### [Instructions to follow]
Write out everything from "Select the 日 daily statistics tab" down to "Action: [x=220, y=224]" again, replacing "dropdown" with "drop-down list" and leaving everything else unchanged.

— start of Input —

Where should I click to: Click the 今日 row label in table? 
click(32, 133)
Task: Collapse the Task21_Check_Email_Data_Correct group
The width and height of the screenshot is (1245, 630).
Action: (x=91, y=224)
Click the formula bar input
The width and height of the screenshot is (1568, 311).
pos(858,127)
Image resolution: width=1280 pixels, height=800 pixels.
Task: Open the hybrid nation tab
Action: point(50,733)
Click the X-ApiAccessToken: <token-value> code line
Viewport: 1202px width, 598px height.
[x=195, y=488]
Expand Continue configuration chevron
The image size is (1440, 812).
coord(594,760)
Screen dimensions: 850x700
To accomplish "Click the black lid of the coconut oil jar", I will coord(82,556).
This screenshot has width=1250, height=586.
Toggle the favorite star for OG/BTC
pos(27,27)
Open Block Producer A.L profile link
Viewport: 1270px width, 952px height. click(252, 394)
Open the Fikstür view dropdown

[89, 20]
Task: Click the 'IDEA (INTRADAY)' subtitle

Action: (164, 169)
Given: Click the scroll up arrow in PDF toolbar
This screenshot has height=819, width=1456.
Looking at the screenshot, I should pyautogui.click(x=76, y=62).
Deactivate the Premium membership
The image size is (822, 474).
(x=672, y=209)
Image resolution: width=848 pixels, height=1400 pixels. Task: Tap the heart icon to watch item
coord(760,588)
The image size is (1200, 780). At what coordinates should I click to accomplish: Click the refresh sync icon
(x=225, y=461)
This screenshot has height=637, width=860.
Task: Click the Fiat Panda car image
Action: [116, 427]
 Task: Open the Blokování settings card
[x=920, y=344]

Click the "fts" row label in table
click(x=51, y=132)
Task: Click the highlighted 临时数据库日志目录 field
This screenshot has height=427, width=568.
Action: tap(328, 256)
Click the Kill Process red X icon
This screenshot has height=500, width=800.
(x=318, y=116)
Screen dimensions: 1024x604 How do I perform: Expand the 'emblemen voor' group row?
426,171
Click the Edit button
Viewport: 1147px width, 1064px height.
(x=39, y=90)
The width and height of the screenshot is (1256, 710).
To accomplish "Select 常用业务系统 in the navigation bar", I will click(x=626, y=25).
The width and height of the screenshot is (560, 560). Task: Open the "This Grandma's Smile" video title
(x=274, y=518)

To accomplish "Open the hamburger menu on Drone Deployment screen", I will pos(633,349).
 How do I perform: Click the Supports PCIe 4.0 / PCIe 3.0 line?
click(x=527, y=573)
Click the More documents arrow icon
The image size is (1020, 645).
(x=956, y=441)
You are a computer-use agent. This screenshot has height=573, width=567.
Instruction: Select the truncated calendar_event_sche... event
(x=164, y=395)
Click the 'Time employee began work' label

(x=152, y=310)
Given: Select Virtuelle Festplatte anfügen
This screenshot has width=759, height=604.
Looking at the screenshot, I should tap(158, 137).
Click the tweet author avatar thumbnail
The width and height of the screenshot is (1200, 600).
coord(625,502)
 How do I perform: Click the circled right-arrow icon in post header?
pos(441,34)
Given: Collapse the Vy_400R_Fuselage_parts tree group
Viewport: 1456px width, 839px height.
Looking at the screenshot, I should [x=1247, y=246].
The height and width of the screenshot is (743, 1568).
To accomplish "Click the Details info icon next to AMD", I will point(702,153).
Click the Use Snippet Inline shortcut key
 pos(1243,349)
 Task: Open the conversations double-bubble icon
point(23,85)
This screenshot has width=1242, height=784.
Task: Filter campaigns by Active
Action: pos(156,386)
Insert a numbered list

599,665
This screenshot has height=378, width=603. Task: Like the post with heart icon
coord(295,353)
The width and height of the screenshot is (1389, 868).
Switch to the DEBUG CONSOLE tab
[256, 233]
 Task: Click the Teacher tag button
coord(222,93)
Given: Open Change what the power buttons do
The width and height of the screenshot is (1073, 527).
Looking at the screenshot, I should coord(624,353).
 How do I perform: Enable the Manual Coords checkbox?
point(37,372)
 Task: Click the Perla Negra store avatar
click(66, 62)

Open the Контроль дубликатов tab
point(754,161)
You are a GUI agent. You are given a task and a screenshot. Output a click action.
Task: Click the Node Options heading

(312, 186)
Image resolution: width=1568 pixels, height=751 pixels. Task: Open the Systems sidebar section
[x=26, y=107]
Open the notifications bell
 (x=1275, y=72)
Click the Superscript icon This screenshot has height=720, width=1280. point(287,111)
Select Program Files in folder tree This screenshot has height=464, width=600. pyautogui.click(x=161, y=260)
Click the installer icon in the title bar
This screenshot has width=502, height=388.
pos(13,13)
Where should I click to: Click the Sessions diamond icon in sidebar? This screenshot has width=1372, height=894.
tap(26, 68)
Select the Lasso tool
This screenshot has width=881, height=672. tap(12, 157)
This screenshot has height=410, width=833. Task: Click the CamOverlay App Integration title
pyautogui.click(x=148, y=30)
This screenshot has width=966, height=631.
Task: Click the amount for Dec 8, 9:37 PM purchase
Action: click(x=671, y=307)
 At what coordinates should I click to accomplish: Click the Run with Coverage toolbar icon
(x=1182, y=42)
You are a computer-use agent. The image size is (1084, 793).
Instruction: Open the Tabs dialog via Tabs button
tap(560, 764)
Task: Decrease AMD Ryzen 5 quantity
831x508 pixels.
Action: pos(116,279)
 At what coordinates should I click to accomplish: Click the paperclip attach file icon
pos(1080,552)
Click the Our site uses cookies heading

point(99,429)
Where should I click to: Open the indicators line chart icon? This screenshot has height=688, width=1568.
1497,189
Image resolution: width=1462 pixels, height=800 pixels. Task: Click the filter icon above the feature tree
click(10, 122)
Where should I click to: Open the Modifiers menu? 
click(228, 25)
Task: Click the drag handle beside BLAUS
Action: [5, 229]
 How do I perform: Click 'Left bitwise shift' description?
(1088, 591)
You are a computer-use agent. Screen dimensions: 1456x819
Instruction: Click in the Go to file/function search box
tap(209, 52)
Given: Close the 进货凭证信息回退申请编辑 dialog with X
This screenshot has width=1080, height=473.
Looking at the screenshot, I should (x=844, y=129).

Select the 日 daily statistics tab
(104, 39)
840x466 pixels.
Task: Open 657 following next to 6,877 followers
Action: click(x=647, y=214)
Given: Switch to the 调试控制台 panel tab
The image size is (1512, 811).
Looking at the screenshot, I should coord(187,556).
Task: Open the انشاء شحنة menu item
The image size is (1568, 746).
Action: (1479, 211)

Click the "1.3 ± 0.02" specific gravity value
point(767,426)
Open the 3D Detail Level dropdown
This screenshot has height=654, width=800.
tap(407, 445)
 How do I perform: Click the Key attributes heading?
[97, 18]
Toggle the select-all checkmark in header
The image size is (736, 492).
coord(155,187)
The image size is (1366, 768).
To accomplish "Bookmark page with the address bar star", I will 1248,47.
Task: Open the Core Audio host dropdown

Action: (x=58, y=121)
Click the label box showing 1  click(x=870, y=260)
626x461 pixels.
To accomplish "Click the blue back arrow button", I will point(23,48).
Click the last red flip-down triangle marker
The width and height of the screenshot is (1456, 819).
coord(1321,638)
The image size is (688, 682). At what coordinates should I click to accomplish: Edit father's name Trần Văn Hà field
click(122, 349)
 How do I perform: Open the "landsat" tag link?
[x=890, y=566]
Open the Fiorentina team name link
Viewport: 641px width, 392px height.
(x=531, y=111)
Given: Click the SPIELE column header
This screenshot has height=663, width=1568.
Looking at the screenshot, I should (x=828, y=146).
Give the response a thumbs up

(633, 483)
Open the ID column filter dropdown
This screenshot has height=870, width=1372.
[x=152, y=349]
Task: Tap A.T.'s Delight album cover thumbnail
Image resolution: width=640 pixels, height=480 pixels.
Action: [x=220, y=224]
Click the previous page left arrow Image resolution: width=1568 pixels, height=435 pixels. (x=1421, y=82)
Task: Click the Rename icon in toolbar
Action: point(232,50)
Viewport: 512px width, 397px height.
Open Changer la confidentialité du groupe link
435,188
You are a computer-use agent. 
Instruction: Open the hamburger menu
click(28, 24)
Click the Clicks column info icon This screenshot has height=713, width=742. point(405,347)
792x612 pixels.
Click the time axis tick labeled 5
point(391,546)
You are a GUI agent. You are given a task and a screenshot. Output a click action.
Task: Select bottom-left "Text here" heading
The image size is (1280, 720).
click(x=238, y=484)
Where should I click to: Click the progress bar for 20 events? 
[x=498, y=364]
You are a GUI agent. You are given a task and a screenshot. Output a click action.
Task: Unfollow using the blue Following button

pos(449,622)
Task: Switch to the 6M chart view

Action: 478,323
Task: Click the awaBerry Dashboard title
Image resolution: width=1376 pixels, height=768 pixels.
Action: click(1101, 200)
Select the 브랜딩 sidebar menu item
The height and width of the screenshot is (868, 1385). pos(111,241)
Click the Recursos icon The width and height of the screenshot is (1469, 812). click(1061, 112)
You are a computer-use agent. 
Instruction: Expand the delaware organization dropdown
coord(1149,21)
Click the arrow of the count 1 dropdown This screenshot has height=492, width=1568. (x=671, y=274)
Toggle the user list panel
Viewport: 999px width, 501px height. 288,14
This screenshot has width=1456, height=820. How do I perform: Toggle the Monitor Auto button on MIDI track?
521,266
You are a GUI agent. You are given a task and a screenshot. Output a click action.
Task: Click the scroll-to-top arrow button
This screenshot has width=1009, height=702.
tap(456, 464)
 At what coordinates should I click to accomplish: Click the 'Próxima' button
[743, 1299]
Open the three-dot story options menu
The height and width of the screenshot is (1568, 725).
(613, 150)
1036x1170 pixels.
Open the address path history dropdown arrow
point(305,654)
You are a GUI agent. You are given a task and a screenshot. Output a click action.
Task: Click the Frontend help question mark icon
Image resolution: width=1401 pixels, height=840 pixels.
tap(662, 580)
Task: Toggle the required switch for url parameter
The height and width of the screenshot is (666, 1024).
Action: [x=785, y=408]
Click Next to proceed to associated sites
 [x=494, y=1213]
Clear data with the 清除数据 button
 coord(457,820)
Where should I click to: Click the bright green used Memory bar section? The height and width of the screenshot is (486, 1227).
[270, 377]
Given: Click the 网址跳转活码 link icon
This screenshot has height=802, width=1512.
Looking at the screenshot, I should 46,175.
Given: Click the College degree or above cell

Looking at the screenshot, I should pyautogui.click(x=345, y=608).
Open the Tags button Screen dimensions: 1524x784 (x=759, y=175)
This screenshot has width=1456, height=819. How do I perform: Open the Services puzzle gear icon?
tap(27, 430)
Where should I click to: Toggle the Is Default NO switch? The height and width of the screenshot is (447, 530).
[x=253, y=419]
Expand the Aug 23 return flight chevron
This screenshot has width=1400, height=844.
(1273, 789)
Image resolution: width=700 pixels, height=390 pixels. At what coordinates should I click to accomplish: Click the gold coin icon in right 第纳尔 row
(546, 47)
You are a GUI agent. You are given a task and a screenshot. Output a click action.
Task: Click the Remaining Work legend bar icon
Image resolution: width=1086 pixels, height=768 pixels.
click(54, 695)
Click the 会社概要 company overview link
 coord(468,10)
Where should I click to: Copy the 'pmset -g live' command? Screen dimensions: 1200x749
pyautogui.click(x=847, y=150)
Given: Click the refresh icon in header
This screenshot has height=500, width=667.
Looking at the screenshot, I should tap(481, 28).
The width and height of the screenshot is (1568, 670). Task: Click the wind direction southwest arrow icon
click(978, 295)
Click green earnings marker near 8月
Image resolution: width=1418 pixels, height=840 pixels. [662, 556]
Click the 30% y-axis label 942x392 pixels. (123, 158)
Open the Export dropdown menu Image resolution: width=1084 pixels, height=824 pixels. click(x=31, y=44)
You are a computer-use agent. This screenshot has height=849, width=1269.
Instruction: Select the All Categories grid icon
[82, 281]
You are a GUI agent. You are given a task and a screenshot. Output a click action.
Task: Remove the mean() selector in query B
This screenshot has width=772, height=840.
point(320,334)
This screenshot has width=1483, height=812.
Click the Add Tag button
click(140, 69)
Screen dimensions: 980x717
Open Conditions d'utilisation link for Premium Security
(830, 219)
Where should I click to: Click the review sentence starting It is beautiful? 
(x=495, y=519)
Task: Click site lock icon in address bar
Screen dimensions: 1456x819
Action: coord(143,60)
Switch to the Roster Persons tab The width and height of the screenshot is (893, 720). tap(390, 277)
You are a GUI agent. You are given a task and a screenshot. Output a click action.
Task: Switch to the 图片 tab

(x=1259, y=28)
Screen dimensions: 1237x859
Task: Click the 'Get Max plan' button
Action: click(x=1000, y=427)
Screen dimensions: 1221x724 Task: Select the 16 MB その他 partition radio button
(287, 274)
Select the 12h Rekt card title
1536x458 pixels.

— end of Input —

### [Solution to this task]
Select the 日 daily statistics tab
(104, 39)
840x466 pixels.
Task: Open 657 following next to 6,877 followers
Action: click(x=647, y=214)
Given: Switch to the 调试控制台 panel tab
The image size is (1512, 811).
Looking at the screenshot, I should coord(187,556).
Task: Open the انشاء شحنة menu item
The image size is (1568, 746).
Action: (1479, 211)

Click the "1.3 ± 0.02" specific gravity value
point(767,426)
Open the 3D Detail Level drop-down list
This screenshot has height=654, width=800.
tap(407, 445)
 How do I perform: Click the Key attributes heading?
[97, 18]
Toggle the select-all checkmark in header
The image size is (736, 492).
coord(155,187)
The image size is (1366, 768).
To accomplish "Bookmark page with the address bar star", I will 1248,47.
Task: Open the Core Audio host drop-down list

Action: (x=58, y=121)
Click the label box showing 1  click(x=870, y=260)
626x461 pixels.
To accomplish "Click the blue back arrow button", I will point(23,48).
Click the last red flip-down triangle marker
The width and height of the screenshot is (1456, 819).
coord(1321,638)
The image size is (688, 682). At what coordinates should I click to accomplish: Edit father's name Trần Văn Hà field
click(122, 349)
 How do I perform: Open the "landsat" tag link?
[x=890, y=566]
Open the Fiorentina team name link
Viewport: 641px width, 392px height.
(x=531, y=111)
Given: Click the SPIELE column header
This screenshot has height=663, width=1568.
Looking at the screenshot, I should (x=828, y=146).
Give the response a thumbs up

(633, 483)
Open the ID column filter drop-down list
This screenshot has height=870, width=1372.
[x=152, y=349]
Task: Tap A.T.'s Delight album cover thumbnail
Image resolution: width=640 pixels, height=480 pixels.
Action: [x=220, y=224]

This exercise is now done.